In 1830 the building consisted of a transept terminating in an apse. There were several columns with capitals which dated back to the 13th century. The choir was older than the tower. The roof was non-existent by 1830, having most likely been made of wood. The western wall of the cloister was still standing. Two doors open onto the gallery of the cloister. The capitals of the columns are from the end of the 14th or the 15th century. In the other rooms on the ground floor, the octagonal columns have capitals that are perhaps from the 14th century. There is a beautiful fireplace in a room that is believed to be the kitchen. Gardens and ponds are farther to the east.
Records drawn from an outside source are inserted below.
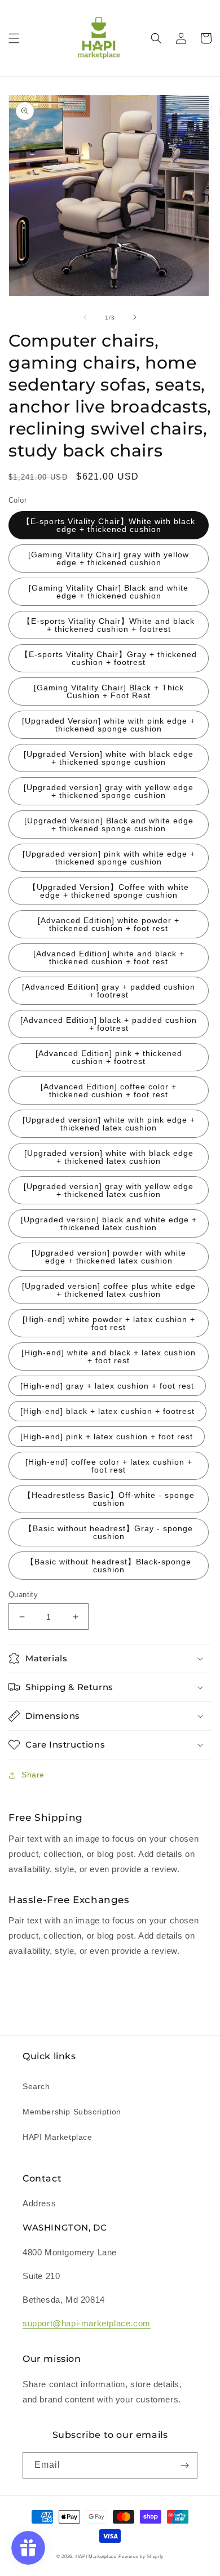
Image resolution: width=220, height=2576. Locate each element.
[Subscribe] (184, 2465)
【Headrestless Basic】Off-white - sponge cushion (109, 1499)
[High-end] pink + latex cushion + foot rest (106, 1436)
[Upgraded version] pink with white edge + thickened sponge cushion (109, 857)
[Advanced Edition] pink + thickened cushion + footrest (109, 1057)
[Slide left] (85, 317)
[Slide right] (134, 317)
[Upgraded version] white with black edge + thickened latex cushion (108, 1157)
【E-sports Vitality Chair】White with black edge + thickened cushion (108, 525)
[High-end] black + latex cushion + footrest (107, 1411)
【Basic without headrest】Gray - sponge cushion (108, 1532)
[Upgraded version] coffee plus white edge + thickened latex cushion (109, 1290)
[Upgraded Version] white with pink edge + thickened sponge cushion (108, 724)
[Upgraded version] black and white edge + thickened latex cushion (109, 1223)
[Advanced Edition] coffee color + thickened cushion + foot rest (109, 1090)
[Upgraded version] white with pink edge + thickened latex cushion (109, 1123)
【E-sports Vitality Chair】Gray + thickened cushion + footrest (108, 658)
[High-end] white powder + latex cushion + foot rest (109, 1323)
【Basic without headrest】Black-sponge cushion (108, 1565)
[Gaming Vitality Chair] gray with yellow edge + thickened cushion (108, 558)
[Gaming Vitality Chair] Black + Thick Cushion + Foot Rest (109, 691)
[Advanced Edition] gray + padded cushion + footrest (108, 990)
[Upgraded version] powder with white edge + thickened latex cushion (109, 1256)
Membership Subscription (72, 2111)
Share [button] (33, 1774)
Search (36, 2086)
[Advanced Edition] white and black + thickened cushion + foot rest (108, 957)
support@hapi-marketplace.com (87, 2323)
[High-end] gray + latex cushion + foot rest (107, 1385)
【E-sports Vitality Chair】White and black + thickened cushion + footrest (109, 625)
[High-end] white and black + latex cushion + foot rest (108, 1356)
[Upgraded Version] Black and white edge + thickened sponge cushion (108, 824)
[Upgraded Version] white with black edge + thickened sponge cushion (108, 758)
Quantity (23, 1594)
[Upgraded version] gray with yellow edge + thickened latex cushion (108, 1190)
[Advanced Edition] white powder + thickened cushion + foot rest (108, 924)
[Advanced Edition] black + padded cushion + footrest (108, 1024)
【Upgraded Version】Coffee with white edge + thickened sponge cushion (108, 891)
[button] (14, 38)
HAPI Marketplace (58, 2137)
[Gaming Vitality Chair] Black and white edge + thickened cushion (108, 591)
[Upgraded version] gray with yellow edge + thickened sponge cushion (108, 791)
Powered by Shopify (141, 2556)
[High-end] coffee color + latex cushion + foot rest (108, 1465)
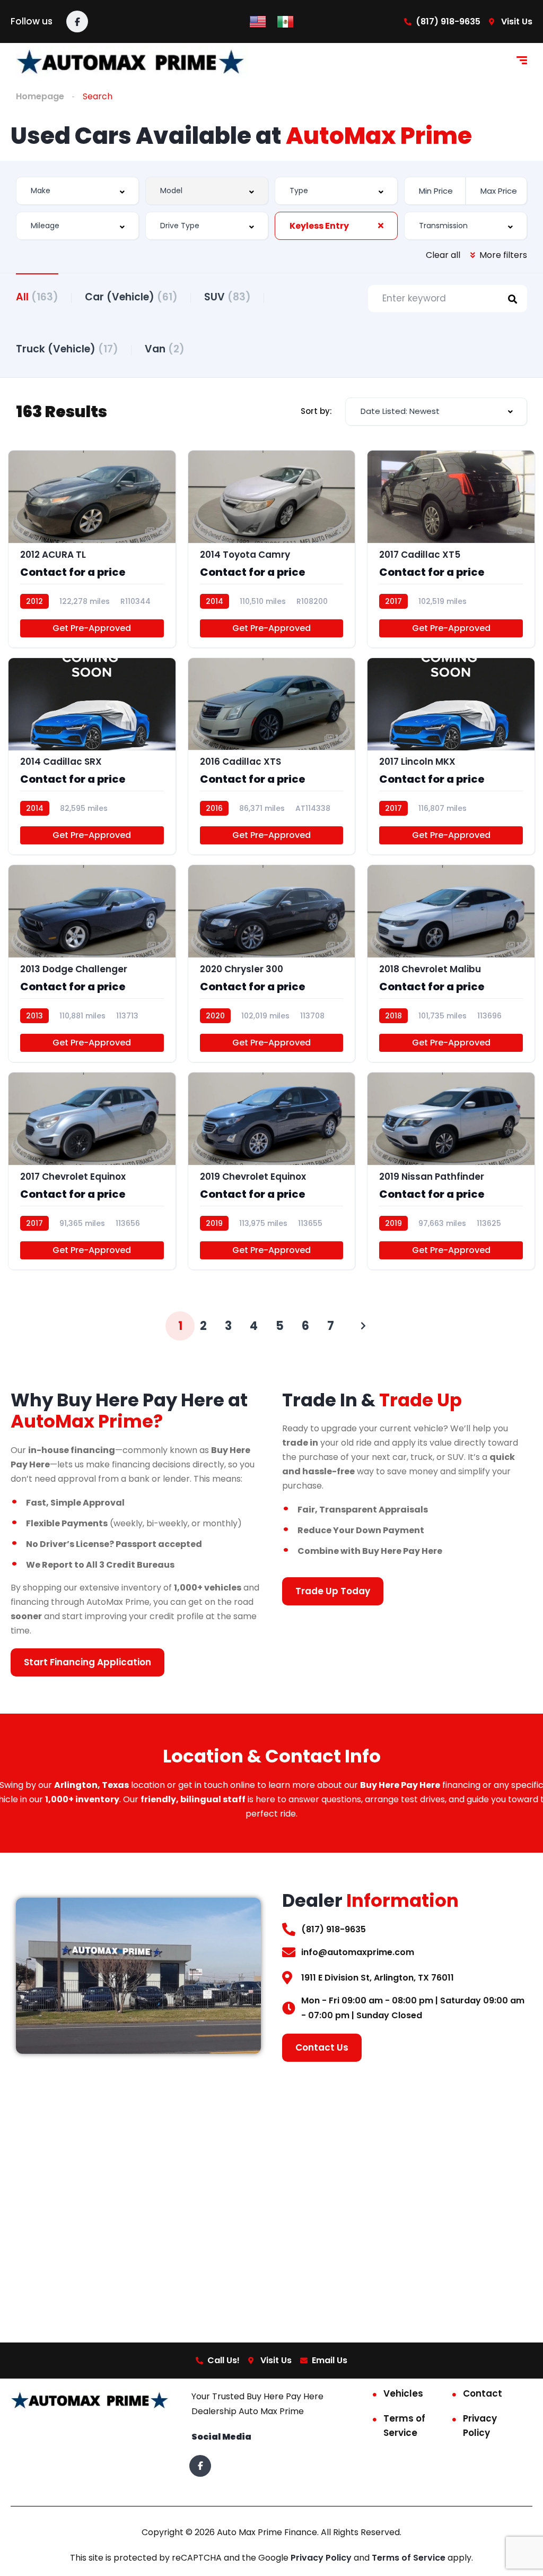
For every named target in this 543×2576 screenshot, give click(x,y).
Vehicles (403, 2393)
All (37, 297)
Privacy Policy (480, 2425)
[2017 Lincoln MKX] (451, 756)
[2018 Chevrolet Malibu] (451, 963)
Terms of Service (404, 2425)
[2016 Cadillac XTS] (271, 756)
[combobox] (77, 191)
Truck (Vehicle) (67, 349)
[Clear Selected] (380, 225)
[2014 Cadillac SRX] (92, 756)
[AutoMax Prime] (131, 61)
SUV (227, 297)
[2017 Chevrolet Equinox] (92, 1171)
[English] (257, 21)
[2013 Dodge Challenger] (92, 963)
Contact (482, 2393)
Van (165, 349)
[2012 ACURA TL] (92, 549)
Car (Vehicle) (131, 297)
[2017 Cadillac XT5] (451, 549)
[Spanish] (285, 21)
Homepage (40, 96)
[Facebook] (77, 21)
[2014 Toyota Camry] (271, 549)
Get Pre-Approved (91, 628)
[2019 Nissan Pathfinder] (451, 1171)
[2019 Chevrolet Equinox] (271, 1171)
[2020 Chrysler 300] (271, 963)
To the west of the outer courtyard of the priory, there is a doorway that dates to about the 13th or 14th century.

==Parishes served==
The priory served the parishes of Le Plessis-Grimoult, Roullours, Carville, Chênedollé, Truttemer-le-Grand, Montsecret, Sainte-Honorine-la-Chardonne, Saint-Jean-le-Blanc, Campandré, Montchauvet, Frênes, Saint-Vigor-des-Mézerets, Périgny, Cauville, Proussy, Bernières-le-Patry, Maisoncelles-la-Jourdan, Estry, Saint-Christophe-de-Chaulieu, Beauchêne, Clairefougère, Saint-Cornier-des-Landes, Saint-Jean-des-Bois, Saint-Quentin-les-Chardonnets, Yvrandes, Bonnemaison, Courvaudon, Feuguerolles-Bully, Fontaine-Étoupefour, Rosel, La Cambe, Osmanville, Mondrainville, Noyers-Bocage, Planquery, Saint-Germain-d'Elle, Bretteville-le-Rabet, Campeaux and Colombelles.